Si hubiese estado sobrio, Johannes habría tenido muchos motivos para inquietarse: la despedida que le habían ofrecido años atrás no había sido especialmente afectuosa. Sin embargo, mareado y alegre como se sentía, tenía el corazón abierto y la guardia baja.

—Sí, amigo, soy yo. Déjame verte —contestó a la vez que intentaba unir aquella cara inciertamente conocida con algún nombre.

Ante el gesto vacilante, el hombre le facilitó la tarea:

—Fust, Johann Fust.

Entonces la expresión de Gutenberg se transformó. De inmediato relacionó la fisonomía con el apellido. La familia Fust era dueña del banco más próspero de Mainz. Y, a juzgar por la ropa de seda que lucía Johann, continuaba siéndolo. Gutenberg reconoció entonces al hijo del viejo conocido de su padre.
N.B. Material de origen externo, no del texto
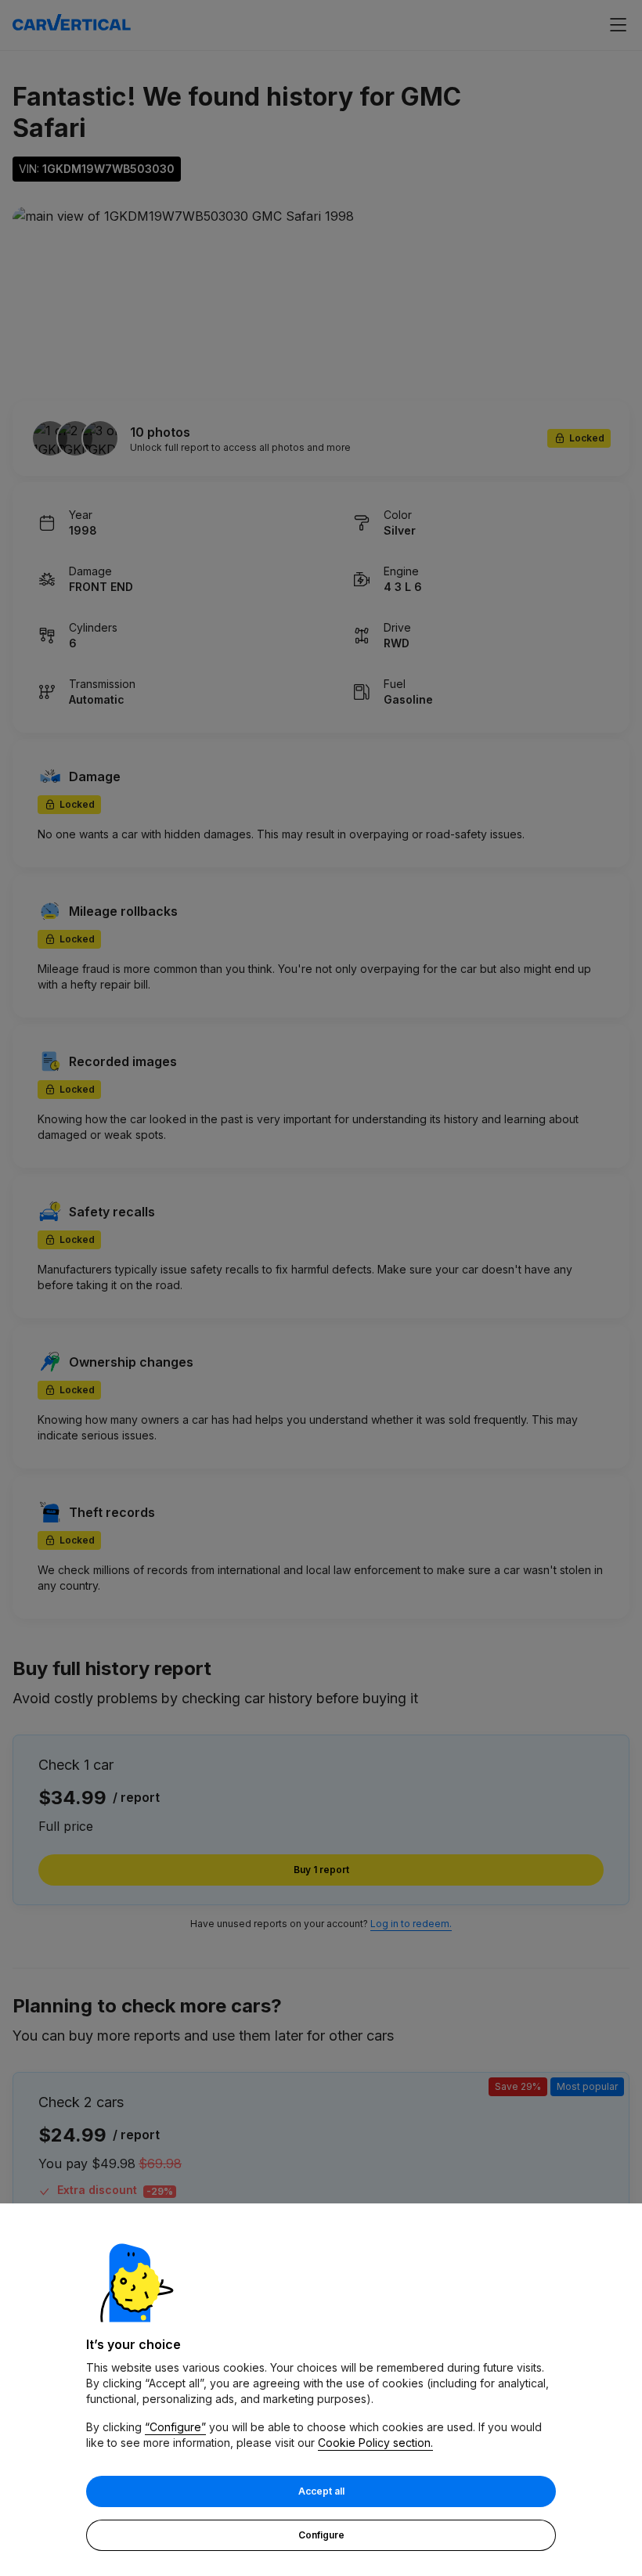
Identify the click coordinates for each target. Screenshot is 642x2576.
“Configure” (175, 2427)
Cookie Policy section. (375, 2442)
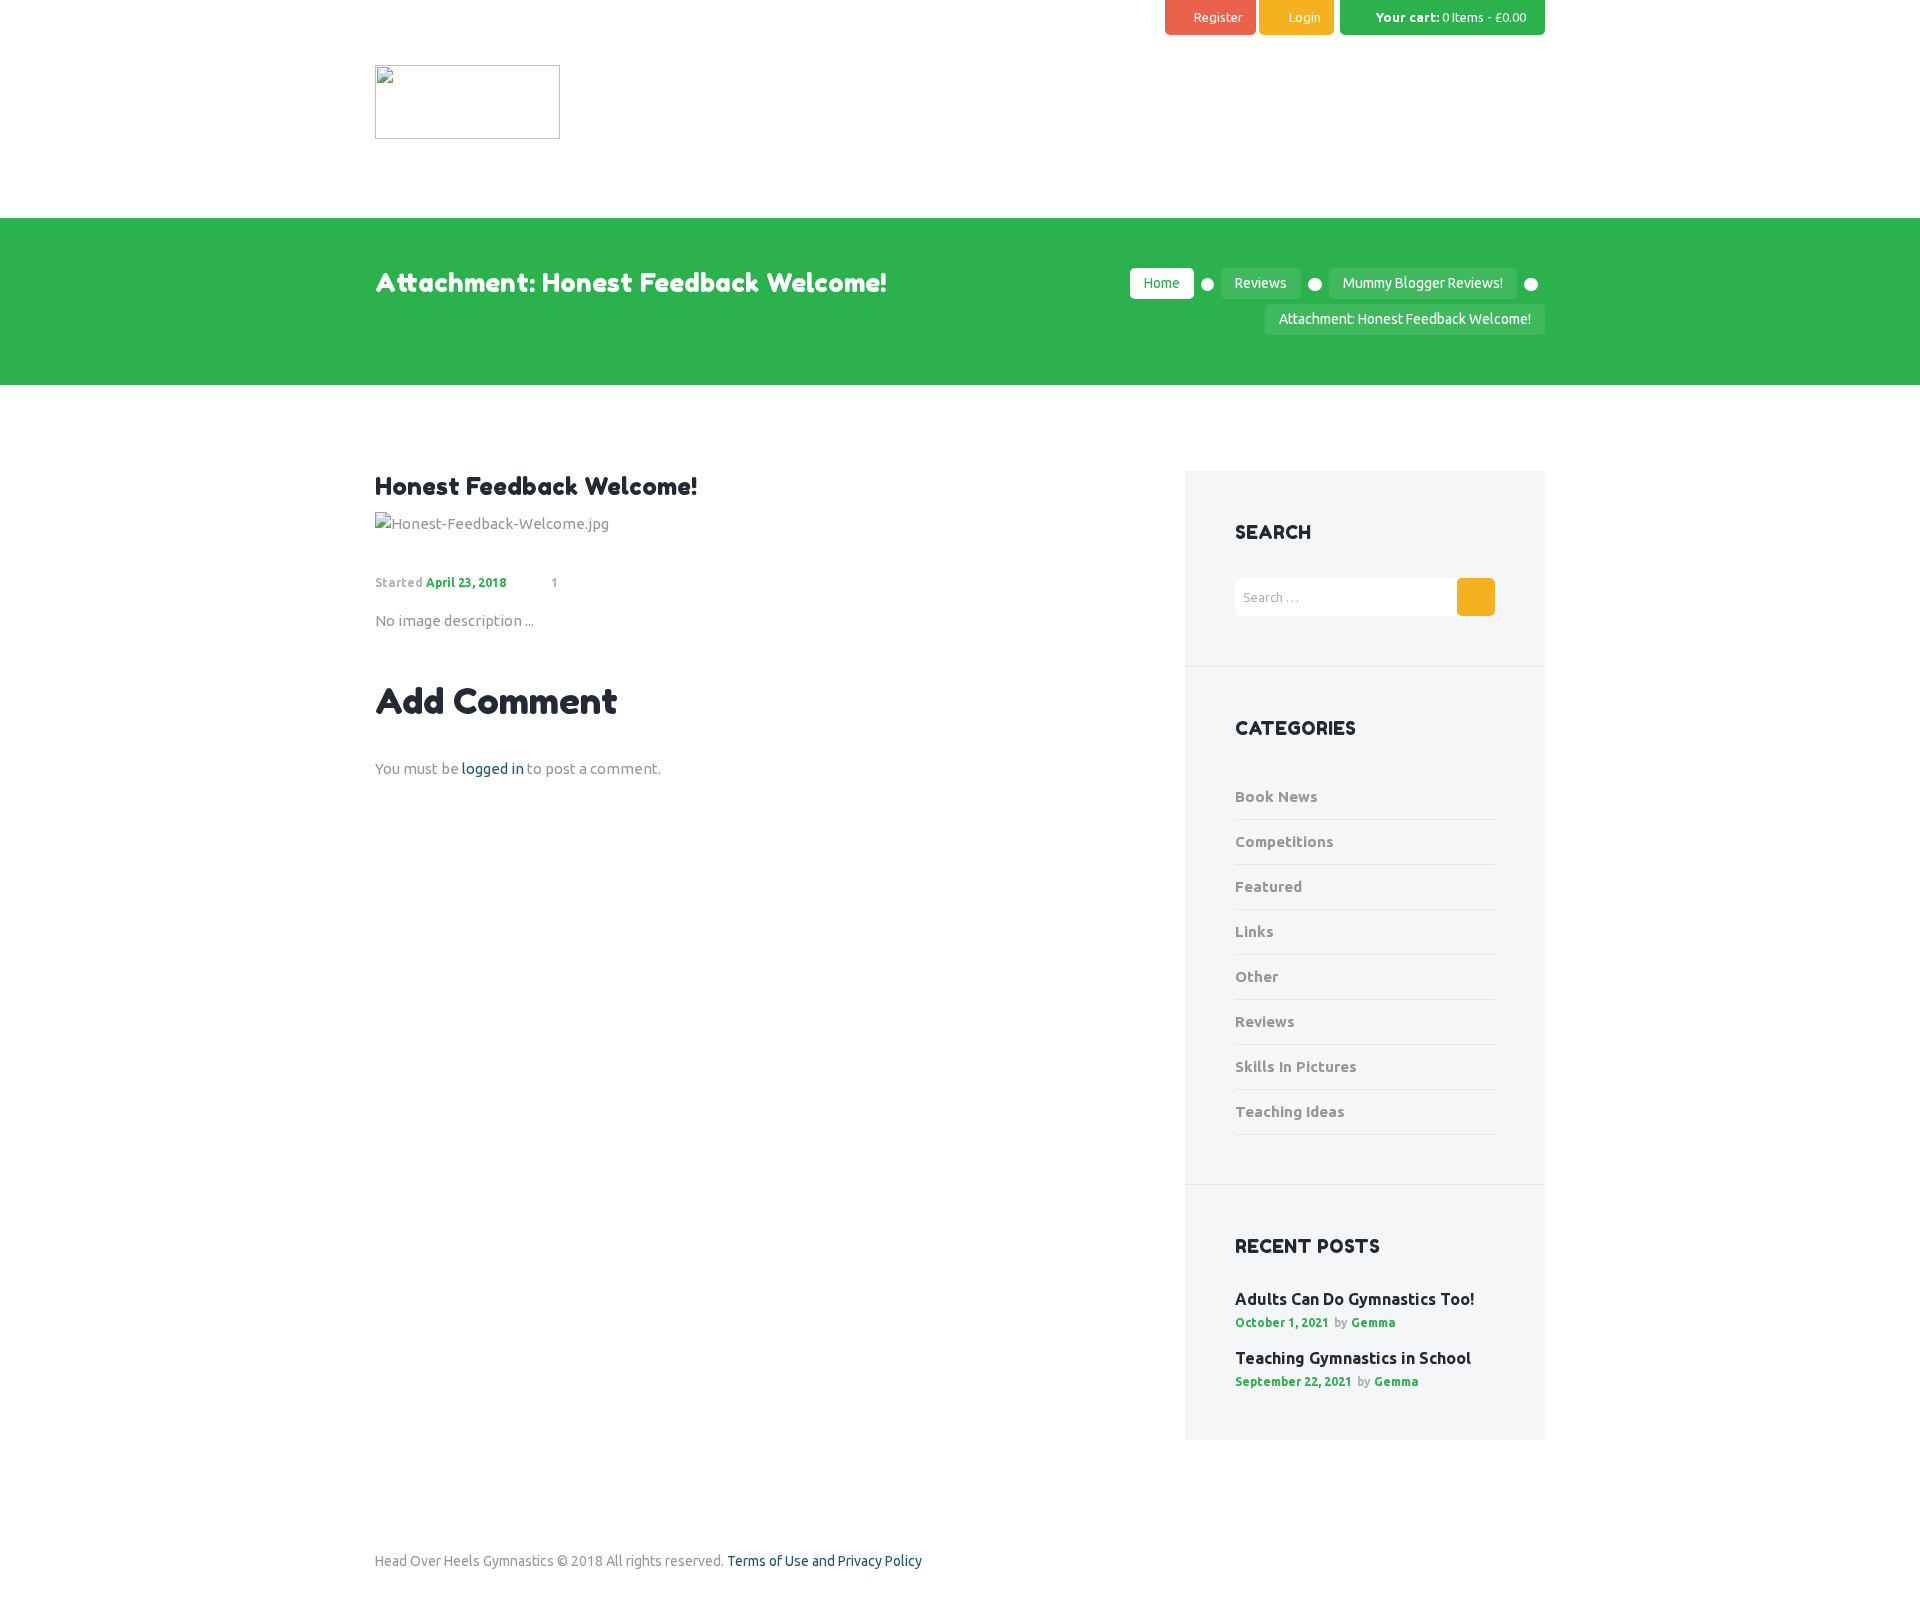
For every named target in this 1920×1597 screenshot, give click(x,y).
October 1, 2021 (1282, 1322)
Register (1218, 17)
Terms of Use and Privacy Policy (824, 1561)
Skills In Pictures (1296, 1066)
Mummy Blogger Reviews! (1423, 283)
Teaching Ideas (1290, 1111)
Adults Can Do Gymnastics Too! (1354, 1299)
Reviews (1261, 283)
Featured (1268, 886)
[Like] (604, 583)
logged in (493, 768)
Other (1256, 976)
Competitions (1284, 841)
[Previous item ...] (567, 524)
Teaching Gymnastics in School (1353, 1358)
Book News (1276, 796)
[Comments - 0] (577, 583)
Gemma (1373, 1322)
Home (1162, 283)
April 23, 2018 (466, 582)
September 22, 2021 (1293, 1381)
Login (1305, 17)
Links (1254, 931)
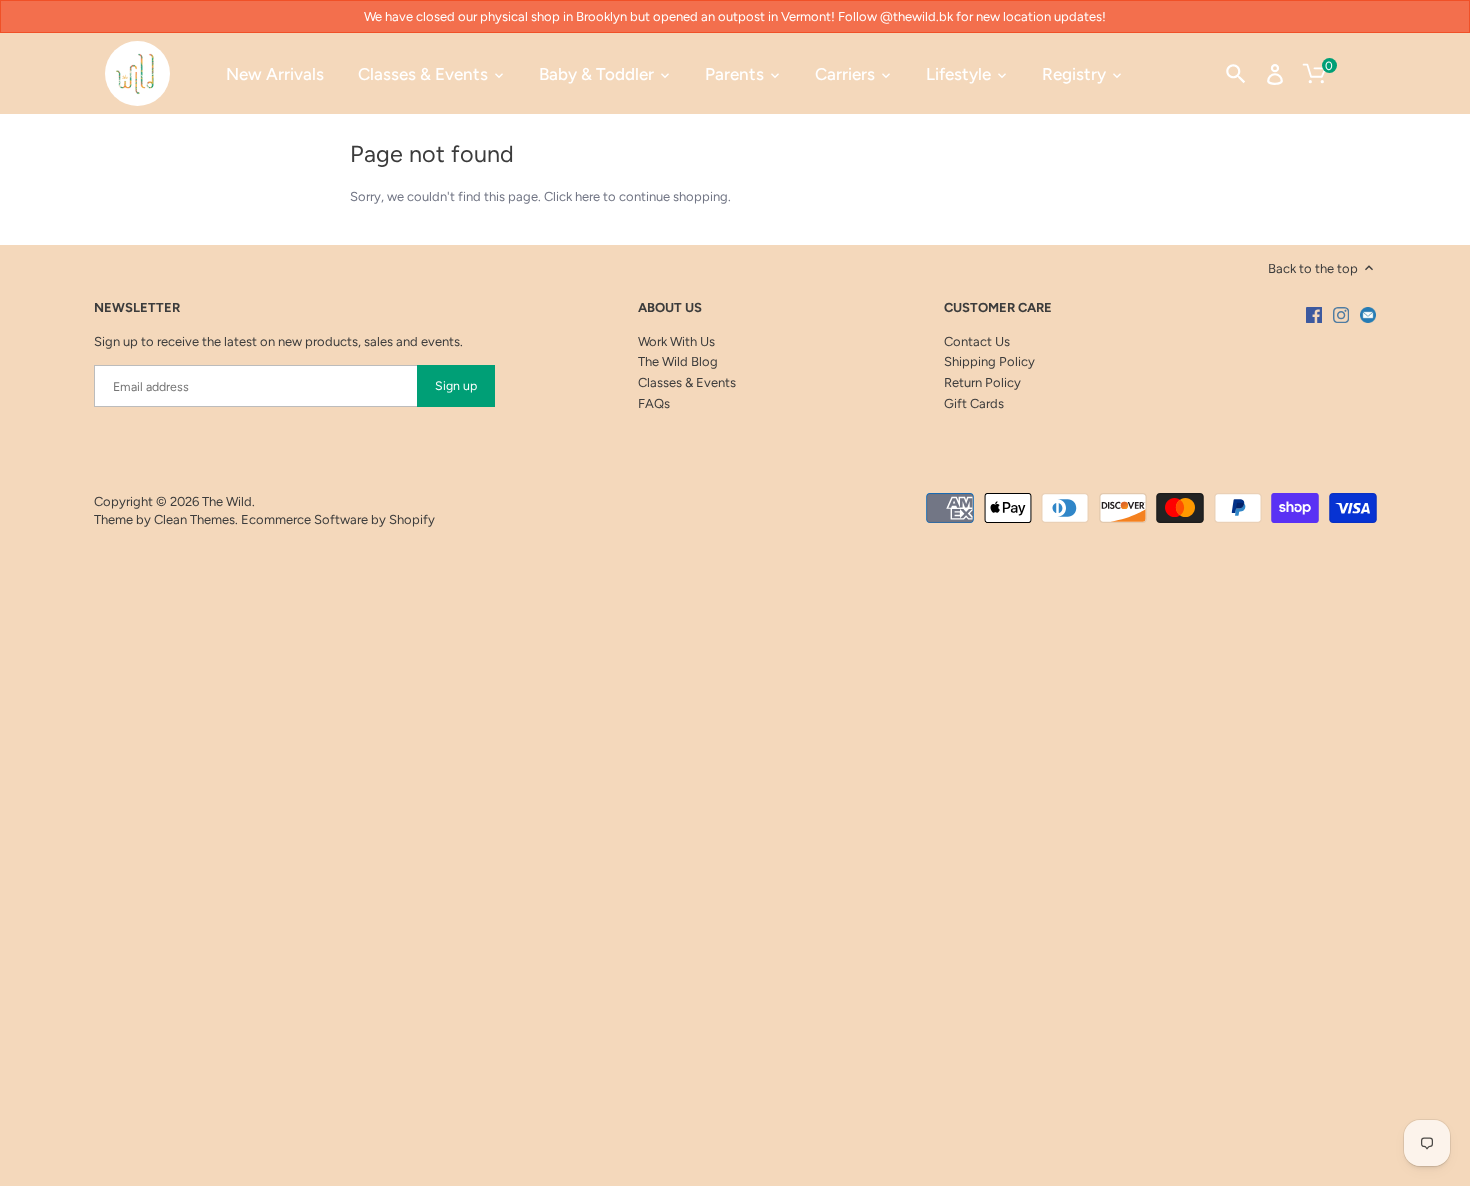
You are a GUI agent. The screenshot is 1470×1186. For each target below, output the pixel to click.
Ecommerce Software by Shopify (338, 519)
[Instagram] (1341, 315)
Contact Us (977, 341)
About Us (670, 307)
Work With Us (676, 341)
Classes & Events (687, 382)
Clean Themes (194, 519)
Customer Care (998, 307)
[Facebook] (1314, 315)
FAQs (654, 403)
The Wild (227, 501)
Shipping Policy (989, 361)
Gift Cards (974, 403)
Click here (572, 196)
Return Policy (982, 382)
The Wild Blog (678, 361)
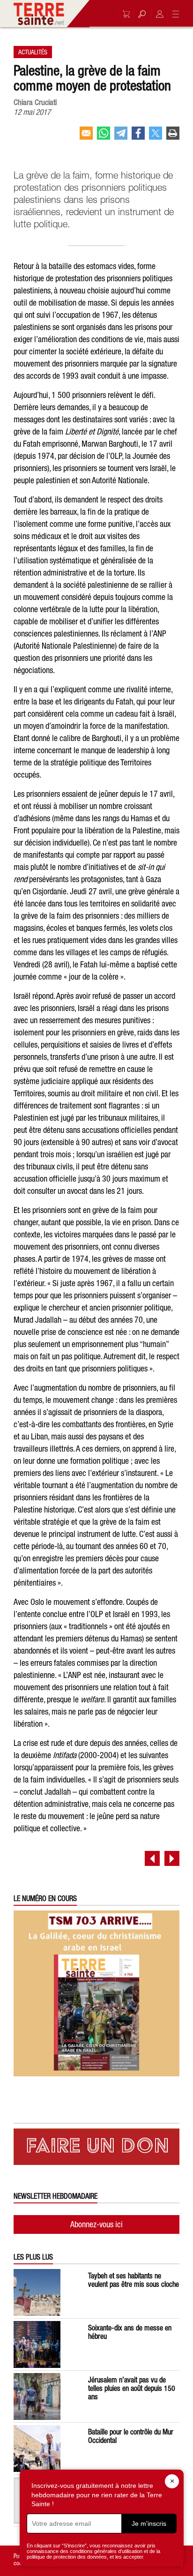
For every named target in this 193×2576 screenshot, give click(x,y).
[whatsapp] (103, 137)
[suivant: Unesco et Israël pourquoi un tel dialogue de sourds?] (171, 1858)
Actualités (32, 52)
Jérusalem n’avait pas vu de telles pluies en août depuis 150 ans (131, 2388)
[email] (86, 137)
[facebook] (138, 137)
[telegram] (120, 137)
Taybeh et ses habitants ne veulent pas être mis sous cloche (133, 2279)
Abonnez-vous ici (96, 2224)
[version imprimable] (172, 137)
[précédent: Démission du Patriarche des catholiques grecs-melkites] (152, 1858)
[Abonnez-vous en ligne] (124, 14)
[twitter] (155, 137)
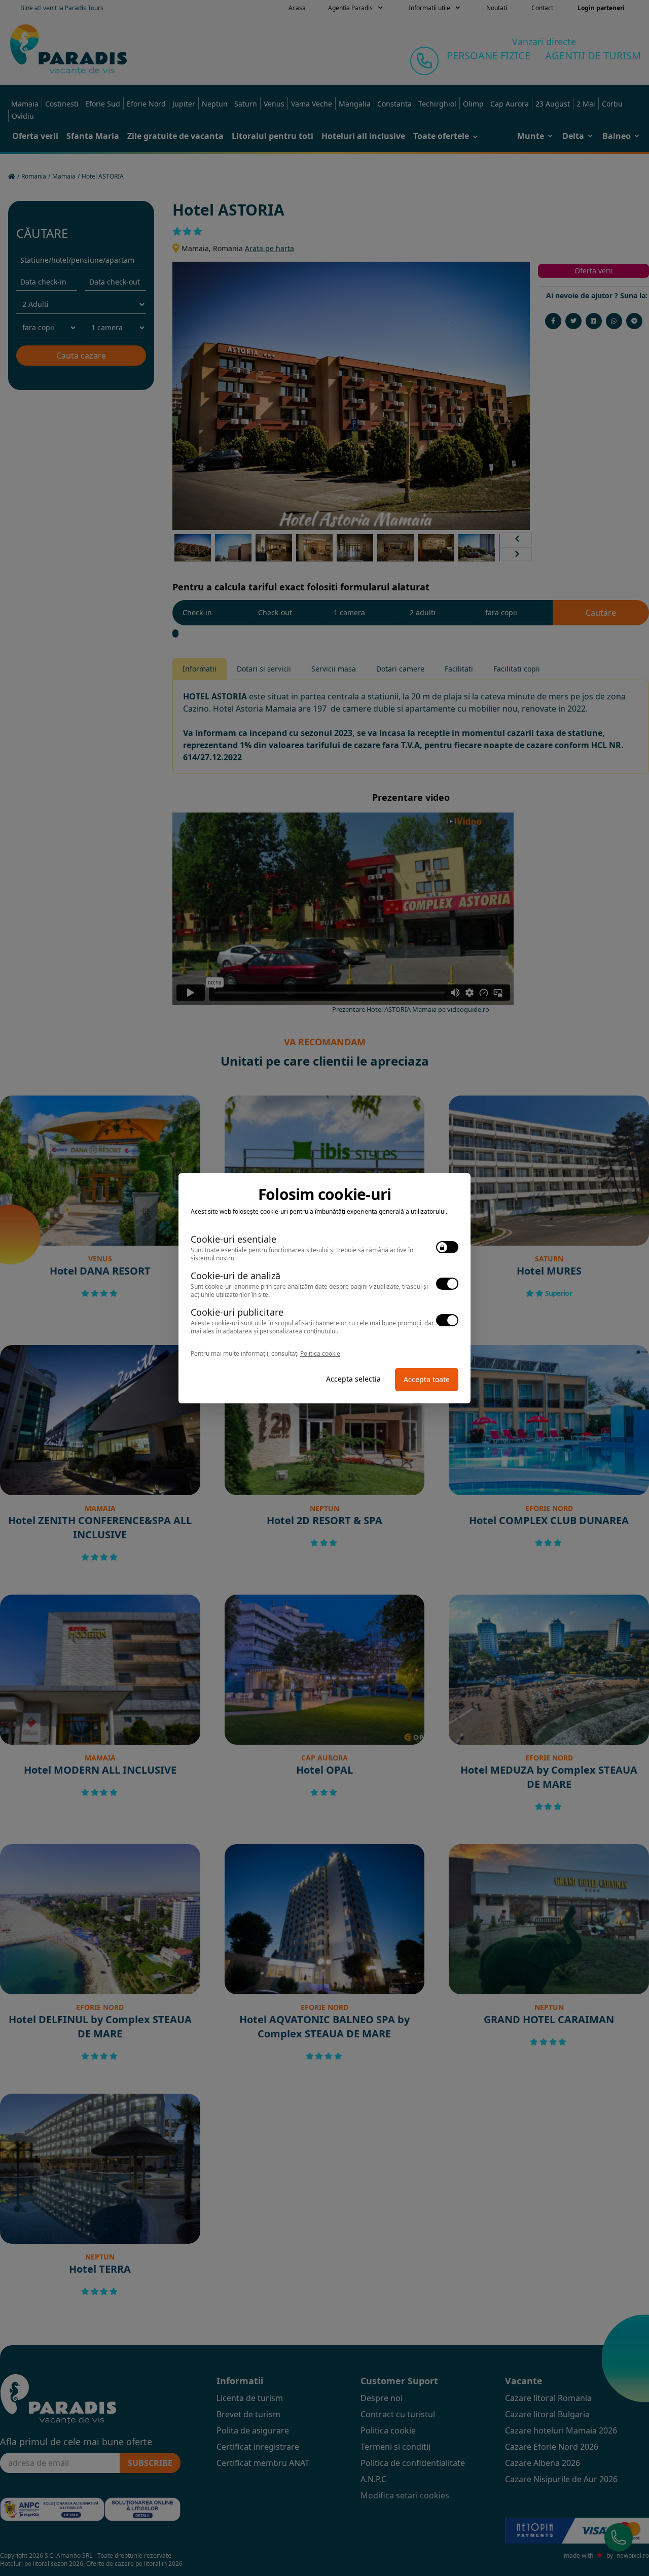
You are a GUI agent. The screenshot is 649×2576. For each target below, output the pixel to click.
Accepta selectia (353, 1379)
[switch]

La relación entre el director de la Casa de Moneda y el poderoso banquero era tan cercana como tortuosa.

—Un honor, excelencia —dijo Johannes en un exceso de respeto, producto de los efectos del alcohol y de su reverencial inclinación por el dinero.

—Sin formalidades. ¡Bienvenido a tu ciudad! —festejó Fust, alzando el jarro rebosante de espuma.

El banquero alejó a su antiguo conocido del grupo de borrachos que cantaba a voz en cuello y lo condujo hasta una mesa oscura y reservada. Tronó los dedos para que trajeran más cerveza y sin soltarle el hombro, le dijo:

—Quiero que conozcas a mi socio.

Fust hizo un gesto en dirección a la puerta que separaba la taberna de las oficinas y entonces apareció un hombre de mirada vivaz y barba elegantemente rizada.

—Mi amigo y socio, Petrus Schöffer —dijo señalándolo y luego completó la presentación:

—Johannes Gutenberg.

Schöffer, al escuchar el nombre que acababa de pronunciar Fust, preguntó con incredulidad:

—¿Gutenberg?

Sin comprender el motivo del asombro, el grabador asintió intrigado.

—¿El mismísimo Johannes Gutenberg?

Johannes miró de reojo a Fust, como queriendo saber si él era, en efecto, el mismísimo Gutenberg que ambos pensaban o si había un malentendido.

—Admiro tu modestia —dijo Fust.

—Excelencia, quedo a vuestra entera disposición para todo cuanto queráis —balbuceó Schöffer haciendo una reverencia aparatosa.

Ante el desconcierto de Gutenberg, Fust se vio obligado a decirle:

—Creo que no eres consciente de tu fama aquí en Mainz.

Confirmando las palabras del banquero, Johannes primero asintió y luego negó confundido. No terminaba de comprender si era aquella una buena o una mala noticia.

—Es hora de que hablemos de negocios —dijo Fust, pronunciando la palabra que más le gustaba a Gutenberg.